• **EXERCISE AIM**: Could you return each of the dataset entries below verbatim, without altering a single character?

[Dataset entries]
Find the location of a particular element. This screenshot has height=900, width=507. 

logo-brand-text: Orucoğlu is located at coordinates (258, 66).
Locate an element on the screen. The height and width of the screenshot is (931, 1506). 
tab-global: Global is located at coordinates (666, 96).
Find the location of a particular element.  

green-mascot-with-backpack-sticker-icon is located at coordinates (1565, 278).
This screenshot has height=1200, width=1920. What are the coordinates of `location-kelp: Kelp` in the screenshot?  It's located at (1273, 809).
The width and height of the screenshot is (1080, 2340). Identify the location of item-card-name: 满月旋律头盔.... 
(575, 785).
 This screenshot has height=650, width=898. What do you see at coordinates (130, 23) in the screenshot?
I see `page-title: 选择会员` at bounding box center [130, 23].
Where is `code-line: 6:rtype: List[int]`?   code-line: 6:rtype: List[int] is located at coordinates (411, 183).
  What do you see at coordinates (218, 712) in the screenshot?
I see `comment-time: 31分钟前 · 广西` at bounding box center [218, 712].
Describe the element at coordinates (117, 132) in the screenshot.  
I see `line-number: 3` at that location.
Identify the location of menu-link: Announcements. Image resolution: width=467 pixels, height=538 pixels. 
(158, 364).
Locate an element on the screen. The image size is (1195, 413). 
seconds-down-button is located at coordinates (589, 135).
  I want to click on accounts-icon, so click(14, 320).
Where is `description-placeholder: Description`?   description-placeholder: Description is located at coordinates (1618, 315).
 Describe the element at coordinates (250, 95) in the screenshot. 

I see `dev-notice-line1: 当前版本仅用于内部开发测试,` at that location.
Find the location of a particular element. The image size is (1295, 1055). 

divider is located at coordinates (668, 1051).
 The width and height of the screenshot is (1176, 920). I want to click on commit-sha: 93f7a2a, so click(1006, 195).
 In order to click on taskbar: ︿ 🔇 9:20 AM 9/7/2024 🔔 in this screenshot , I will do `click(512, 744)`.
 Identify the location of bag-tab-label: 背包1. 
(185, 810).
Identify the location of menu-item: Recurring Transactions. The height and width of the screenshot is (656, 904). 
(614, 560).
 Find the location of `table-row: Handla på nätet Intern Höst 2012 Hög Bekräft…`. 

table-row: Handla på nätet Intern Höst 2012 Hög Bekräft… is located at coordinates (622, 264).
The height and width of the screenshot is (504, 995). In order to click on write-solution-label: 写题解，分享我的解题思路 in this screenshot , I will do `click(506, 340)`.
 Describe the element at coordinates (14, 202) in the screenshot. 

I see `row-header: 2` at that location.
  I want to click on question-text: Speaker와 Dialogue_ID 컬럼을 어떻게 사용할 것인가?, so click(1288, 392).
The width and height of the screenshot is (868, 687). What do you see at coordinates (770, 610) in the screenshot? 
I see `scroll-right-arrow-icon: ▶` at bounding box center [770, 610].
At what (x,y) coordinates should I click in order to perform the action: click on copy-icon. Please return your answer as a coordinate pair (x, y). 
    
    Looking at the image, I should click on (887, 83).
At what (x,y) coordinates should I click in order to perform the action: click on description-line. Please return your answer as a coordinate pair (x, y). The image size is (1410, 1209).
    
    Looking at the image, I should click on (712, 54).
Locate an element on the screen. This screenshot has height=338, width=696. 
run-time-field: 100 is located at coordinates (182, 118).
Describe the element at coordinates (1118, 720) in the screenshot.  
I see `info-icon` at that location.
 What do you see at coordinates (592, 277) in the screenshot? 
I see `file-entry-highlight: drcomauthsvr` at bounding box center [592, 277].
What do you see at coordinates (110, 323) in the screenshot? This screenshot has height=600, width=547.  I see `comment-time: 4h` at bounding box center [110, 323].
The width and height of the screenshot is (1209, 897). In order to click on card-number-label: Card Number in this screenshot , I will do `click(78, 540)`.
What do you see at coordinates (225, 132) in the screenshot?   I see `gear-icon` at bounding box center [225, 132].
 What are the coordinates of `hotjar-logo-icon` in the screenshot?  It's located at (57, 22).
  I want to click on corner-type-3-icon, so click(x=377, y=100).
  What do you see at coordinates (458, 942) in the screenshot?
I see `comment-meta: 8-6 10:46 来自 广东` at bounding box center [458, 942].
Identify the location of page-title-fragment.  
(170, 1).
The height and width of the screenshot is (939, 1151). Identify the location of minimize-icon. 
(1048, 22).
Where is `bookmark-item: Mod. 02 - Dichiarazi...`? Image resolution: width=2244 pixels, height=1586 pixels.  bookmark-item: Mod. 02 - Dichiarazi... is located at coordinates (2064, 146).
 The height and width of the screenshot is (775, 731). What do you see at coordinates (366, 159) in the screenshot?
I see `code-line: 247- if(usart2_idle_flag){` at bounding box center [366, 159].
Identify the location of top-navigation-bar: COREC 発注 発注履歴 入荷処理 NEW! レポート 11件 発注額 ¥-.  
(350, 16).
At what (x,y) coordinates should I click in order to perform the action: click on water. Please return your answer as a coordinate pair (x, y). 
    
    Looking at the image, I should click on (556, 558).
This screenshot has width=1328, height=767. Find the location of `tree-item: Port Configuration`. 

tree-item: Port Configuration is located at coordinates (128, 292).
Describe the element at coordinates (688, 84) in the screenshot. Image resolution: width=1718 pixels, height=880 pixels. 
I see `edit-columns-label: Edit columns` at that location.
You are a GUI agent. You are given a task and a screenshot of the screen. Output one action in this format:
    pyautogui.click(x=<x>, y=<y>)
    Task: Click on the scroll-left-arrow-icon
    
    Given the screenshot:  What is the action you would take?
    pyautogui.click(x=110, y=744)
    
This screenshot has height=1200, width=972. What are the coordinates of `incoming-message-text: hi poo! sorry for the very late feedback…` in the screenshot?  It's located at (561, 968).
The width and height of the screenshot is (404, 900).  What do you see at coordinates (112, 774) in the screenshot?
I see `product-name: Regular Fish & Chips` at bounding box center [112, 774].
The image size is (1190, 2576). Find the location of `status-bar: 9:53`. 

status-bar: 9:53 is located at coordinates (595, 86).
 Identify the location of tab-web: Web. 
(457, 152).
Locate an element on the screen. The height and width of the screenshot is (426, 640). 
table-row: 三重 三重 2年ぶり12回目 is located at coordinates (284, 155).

• **EXERCISE SOLUTION**:
Find the location of a particular element. This screenshot has height=900, width=507. 

logo-brand-text: Orucoğlu is located at coordinates (258, 66).
Locate an element on the screen. The height and width of the screenshot is (931, 1506). 
tab-global: Global is located at coordinates (666, 96).
Find the location of a particular element.  

green-mascot-with-backpack-sticker-icon is located at coordinates (1565, 278).
This screenshot has height=1200, width=1920. What are the coordinates of `location-kelp: Kelp` in the screenshot?  It's located at (1273, 809).
The width and height of the screenshot is (1080, 2340). Identify the location of item-card-name: 满月旋律头盔.... 
(575, 785).
 This screenshot has height=650, width=898. What do you see at coordinates (130, 23) in the screenshot?
I see `page-title: 选择会员` at bounding box center [130, 23].
Where is `code-line: 6:rtype: List[int]`?   code-line: 6:rtype: List[int] is located at coordinates (411, 183).
  What do you see at coordinates (218, 712) in the screenshot?
I see `comment-time: 31分钟前 · 广西` at bounding box center [218, 712].
Describe the element at coordinates (117, 132) in the screenshot.  
I see `line-number: 3` at that location.
Identify the location of menu-link: Announcements. Image resolution: width=467 pixels, height=538 pixels. 
(158, 364).
Locate an element on the screen. The image size is (1195, 413). 
seconds-down-button is located at coordinates (589, 135).
  I want to click on accounts-icon, so click(14, 320).
Where is `description-placeholder: Description`?   description-placeholder: Description is located at coordinates (1618, 315).
 Describe the element at coordinates (250, 95) in the screenshot. 

I see `dev-notice-line1: 当前版本仅用于内部开发测试,` at that location.
Find the location of a particular element. The image size is (1295, 1055). 

divider is located at coordinates (668, 1051).
 The width and height of the screenshot is (1176, 920). I want to click on commit-sha: 93f7a2a, so click(1006, 195).
 In order to click on taskbar: ︿ 🔇 9:20 AM 9/7/2024 🔔 in this screenshot , I will do `click(512, 744)`.
 Identify the location of bag-tab-label: 背包1. 
(185, 810).
Identify the location of menu-item: Recurring Transactions. The height and width of the screenshot is (656, 904). 
(614, 560).
 Find the location of `table-row: Handla på nätet Intern Höst 2012 Hög Bekräft…`. 

table-row: Handla på nätet Intern Höst 2012 Hög Bekräft… is located at coordinates (622, 264).
The height and width of the screenshot is (504, 995). In order to click on write-solution-label: 写题解，分享我的解题思路 in this screenshot , I will do `click(506, 340)`.
 Describe the element at coordinates (14, 202) in the screenshot. 

I see `row-header: 2` at that location.
  I want to click on question-text: Speaker와 Dialogue_ID 컬럼을 어떻게 사용할 것인가?, so click(1288, 392).
The width and height of the screenshot is (868, 687). What do you see at coordinates (770, 610) in the screenshot? 
I see `scroll-right-arrow-icon: ▶` at bounding box center [770, 610].
At what (x,y) coordinates should I click in order to perform the action: click on copy-icon. Please return your answer as a coordinate pair (x, y). 
    
    Looking at the image, I should click on (887, 83).
At what (x,y) coordinates should I click in order to perform the action: click on description-line. Please return your answer as a coordinate pair (x, y). The image size is (1410, 1209).
    
    Looking at the image, I should click on (712, 54).
Locate an element on the screen. This screenshot has height=338, width=696. 
run-time-field: 100 is located at coordinates (182, 118).
Describe the element at coordinates (1118, 720) in the screenshot.  
I see `info-icon` at that location.
 What do you see at coordinates (592, 277) in the screenshot? 
I see `file-entry-highlight: drcomauthsvr` at bounding box center [592, 277].
What do you see at coordinates (110, 323) in the screenshot? This screenshot has height=600, width=547.  I see `comment-time: 4h` at bounding box center [110, 323].
The width and height of the screenshot is (1209, 897). In order to click on card-number-label: Card Number in this screenshot , I will do `click(78, 540)`.
What do you see at coordinates (225, 132) in the screenshot?   I see `gear-icon` at bounding box center [225, 132].
 What are the coordinates of `hotjar-logo-icon` in the screenshot?  It's located at (57, 22).
  I want to click on corner-type-3-icon, so click(x=377, y=100).
  What do you see at coordinates (458, 942) in the screenshot?
I see `comment-meta: 8-6 10:46 来自 广东` at bounding box center [458, 942].
Identify the location of page-title-fragment.  
(170, 1).
The height and width of the screenshot is (939, 1151). Identify the location of minimize-icon. 
(1048, 22).
Where is `bookmark-item: Mod. 02 - Dichiarazi...`? Image resolution: width=2244 pixels, height=1586 pixels.  bookmark-item: Mod. 02 - Dichiarazi... is located at coordinates (2064, 146).
 The height and width of the screenshot is (775, 731). What do you see at coordinates (366, 159) in the screenshot?
I see `code-line: 247- if(usart2_idle_flag){` at bounding box center [366, 159].
Identify the location of top-navigation-bar: COREC 発注 発注履歴 入荷処理 NEW! レポート 11件 発注額 ¥-.  
(350, 16).
At what (x,y) coordinates should I click in order to perform the action: click on water. Please return your answer as a coordinate pair (x, y). 
    
    Looking at the image, I should click on (556, 558).
This screenshot has width=1328, height=767. Find the location of `tree-item: Port Configuration`. 

tree-item: Port Configuration is located at coordinates (128, 292).
Describe the element at coordinates (688, 84) in the screenshot. Image resolution: width=1718 pixels, height=880 pixels. 
I see `edit-columns-label: Edit columns` at that location.
You are a GUI agent. You are given a task and a screenshot of the screen. Output one action in this format:
    pyautogui.click(x=<x>, y=<y>)
    Task: Click on the scroll-left-arrow-icon
    
    Given the screenshot:  What is the action you would take?
    pyautogui.click(x=110, y=744)
    
This screenshot has height=1200, width=972. What are the coordinates of `incoming-message-text: hi poo! sorry for the very late feedback…` in the screenshot?  It's located at (561, 968).
The width and height of the screenshot is (404, 900).  What do you see at coordinates (112, 774) in the screenshot?
I see `product-name: Regular Fish & Chips` at bounding box center [112, 774].
The image size is (1190, 2576). Find the location of `status-bar: 9:53`. 

status-bar: 9:53 is located at coordinates (595, 86).
 Identify the location of tab-web: Web. 
(457, 152).
Locate an element on the screen. The height and width of the screenshot is (426, 640). 
table-row: 三重 三重 2年ぶり12回目 is located at coordinates (284, 155).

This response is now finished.